5. Belanghebbende heeft verzocht om een proceskostenvergoeding ten bedrage van € 6.307,39 wegens gemaakte kosten voor juridische en fiscale advisering.
6. De inspecteur heeft aangegeven akkoord te gaan met het gevraagde bedrag.
7. De rechtbank ziet geen reden om anders te beslissen dan partijen overeen zijn gekomen.
Krijgt belanghebbende een vergoeding van het griffierecht?
8. De rechtbank wijst erop dat de inspecteur verplicht is het door belanghebbende betaalde griffierecht van € 50,- te vergoeden. [3] . Belanghebbende moet zich hiervoor dan ook tot de inspecteur wenden.

Beslissing

De rechtbank veroordeelt de inspecteur tot betaling van € 6.307,39 aan proceskosten aan belanghebbende.
Deze uitspraak is gedaan door mr.

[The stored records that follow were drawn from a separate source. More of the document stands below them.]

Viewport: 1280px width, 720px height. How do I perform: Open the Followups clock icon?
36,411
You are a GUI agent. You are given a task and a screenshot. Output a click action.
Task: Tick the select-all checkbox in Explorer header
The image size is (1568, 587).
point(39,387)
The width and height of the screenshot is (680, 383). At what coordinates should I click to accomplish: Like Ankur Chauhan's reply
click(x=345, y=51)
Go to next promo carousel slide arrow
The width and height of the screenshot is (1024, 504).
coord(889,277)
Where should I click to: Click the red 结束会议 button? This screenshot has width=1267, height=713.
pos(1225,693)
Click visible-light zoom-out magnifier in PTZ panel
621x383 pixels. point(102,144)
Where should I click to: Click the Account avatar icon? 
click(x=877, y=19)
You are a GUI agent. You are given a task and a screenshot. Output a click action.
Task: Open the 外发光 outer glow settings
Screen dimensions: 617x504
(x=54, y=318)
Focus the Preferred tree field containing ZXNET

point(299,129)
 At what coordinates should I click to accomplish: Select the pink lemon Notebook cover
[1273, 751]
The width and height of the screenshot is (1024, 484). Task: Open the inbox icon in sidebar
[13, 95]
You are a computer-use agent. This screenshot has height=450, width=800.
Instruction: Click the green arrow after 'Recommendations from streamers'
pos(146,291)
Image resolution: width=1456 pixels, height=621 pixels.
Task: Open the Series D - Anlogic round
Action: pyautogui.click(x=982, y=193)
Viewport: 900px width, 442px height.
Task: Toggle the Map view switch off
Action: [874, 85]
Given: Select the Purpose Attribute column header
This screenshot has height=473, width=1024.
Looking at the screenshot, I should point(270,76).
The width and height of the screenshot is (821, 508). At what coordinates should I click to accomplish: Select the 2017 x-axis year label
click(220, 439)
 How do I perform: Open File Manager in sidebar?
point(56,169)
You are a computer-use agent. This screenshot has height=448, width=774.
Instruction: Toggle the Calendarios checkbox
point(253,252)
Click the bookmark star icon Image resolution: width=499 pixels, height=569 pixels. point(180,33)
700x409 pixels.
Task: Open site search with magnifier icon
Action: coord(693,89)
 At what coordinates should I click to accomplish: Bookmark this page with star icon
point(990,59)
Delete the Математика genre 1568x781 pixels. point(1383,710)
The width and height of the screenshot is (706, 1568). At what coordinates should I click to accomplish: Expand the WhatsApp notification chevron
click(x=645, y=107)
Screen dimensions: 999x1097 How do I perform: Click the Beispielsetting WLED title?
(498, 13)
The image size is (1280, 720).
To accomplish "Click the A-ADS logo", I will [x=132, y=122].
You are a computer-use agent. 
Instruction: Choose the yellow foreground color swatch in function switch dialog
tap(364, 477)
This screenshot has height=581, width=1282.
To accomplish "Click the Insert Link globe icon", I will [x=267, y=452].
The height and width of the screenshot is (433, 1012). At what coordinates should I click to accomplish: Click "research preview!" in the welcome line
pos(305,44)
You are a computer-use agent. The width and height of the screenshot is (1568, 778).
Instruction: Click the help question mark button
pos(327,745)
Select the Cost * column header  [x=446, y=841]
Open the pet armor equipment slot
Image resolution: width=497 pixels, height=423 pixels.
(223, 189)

S.A.J. Bastiaansen, rechter, in aanwezigheid van N. Plasman, griffier, op 19 december 2023 en openbaar gemaakt door middel van geanonimiseerde publicatie op www.rechtspraak.nl.
De griffier, De rechter,
Een afschrift van deze uitspraak is verzonden aan partijen op:

Informatie over verzet

Als partijen het niet eens zijn met deze uitspraak, kunnen zij een verzetschrift sturen naar de rechtbank waarin zij uitleggen waarom zij het niet eens zijn met deze uitspraak. Het verzetschrift moet worden ingediend binnen zes weken na de dag waarop deze uitspraak is verzonden. Als partijen graag een zitting willen om het verzetschrift toe te lichten, moeten zij dit in het verzetschrift vermelden. De werking van deze uitspraak wordt opgeschort totdat de termijn voor het instellen van verzet is verstreken of, indien verzet wordt ingesteld, op dat verzet is beslist.

Voetnoten

1.Met toepassing van artikel 8:54, eerste lid, in samenhang met artikel 8:75a, van de Algemene wet bestuursrecht (Awb).
2.Dit volgt uit artikel 8:75a van de Awb en is nader uitgewerkt in het Besluit proceskosten bestuursrecht (Bpb).
3.Dit volgt uit artikel 8:41, zevende lid, van de Awb.